You are viewing a plain text version of this content. The canonical link for it is here.
Posted to user@nutch.apache.org by payo <pa...@yahoo.com> on 2007/11/13 19:59:18 UTC
run the crawl
hi
i run the crawl this way
./bin/nutch crawl urls -dir crawl -depth 3 -topN 500
my urls file
http://localhost/test/
my crawl-urlfilter
+^http://([a-z0-9]*\.)*localhost/
my nutch-site.xml :
<property>
<name>plugin.includes</name>
<value>protocol-http|urlfilter-regex|parse-(text|xml|html|js|pdf)|index-basic|query-(basic|site|url)|summary-basic|scoring-opic|analysis-(fr)</value>
<description>Regular expression naming plugin directory names to
include. Any plugin not matching this expression is excluded.
In any case you need at least include the nutch-extensionpoints plugin.

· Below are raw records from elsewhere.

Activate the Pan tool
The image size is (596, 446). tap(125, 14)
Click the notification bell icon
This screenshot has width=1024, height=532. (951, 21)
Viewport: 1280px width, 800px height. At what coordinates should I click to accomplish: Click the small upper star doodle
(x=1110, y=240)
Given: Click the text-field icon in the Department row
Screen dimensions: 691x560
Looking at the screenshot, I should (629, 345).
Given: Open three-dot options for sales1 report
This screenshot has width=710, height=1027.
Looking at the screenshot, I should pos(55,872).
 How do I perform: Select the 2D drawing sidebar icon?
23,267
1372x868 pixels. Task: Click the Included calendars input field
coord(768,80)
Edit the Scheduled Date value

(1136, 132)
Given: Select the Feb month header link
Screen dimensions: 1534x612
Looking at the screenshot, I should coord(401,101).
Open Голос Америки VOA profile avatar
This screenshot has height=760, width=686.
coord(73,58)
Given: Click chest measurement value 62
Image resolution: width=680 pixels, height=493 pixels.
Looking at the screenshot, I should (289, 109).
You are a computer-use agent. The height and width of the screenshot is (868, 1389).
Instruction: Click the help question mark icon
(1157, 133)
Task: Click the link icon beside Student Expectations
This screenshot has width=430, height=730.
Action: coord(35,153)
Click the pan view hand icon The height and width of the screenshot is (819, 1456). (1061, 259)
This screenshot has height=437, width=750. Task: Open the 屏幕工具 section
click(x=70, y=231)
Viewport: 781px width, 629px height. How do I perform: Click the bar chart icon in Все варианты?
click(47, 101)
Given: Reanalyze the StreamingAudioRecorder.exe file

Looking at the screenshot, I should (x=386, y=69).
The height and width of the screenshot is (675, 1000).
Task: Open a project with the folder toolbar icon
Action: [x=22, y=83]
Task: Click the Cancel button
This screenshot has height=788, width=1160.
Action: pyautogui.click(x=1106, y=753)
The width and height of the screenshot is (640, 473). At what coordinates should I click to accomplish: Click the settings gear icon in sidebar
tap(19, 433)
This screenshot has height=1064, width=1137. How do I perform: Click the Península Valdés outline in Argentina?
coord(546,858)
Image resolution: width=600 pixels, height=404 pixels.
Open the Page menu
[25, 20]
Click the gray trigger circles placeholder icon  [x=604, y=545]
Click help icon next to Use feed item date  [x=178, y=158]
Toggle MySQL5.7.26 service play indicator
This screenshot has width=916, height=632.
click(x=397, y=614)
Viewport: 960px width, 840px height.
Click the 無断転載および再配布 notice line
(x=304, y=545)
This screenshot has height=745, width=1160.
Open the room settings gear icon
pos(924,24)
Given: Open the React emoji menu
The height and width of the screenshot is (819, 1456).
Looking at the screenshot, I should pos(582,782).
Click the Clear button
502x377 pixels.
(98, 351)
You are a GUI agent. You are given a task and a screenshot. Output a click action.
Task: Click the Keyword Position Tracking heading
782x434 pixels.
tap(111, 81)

By
default Nutch includes crawling just HTML and plain text via HTTP,
and basic indexing and search plugins.
</description>
</property>
<property>
<name>http.agent.name</name>
<value>C:\cygwin\home\nutch-0.8\crawl</value>
<description>HTTP 'User-Agent' request header. MUST NOT be empty -
please set this to a single word uniquely related to your organization.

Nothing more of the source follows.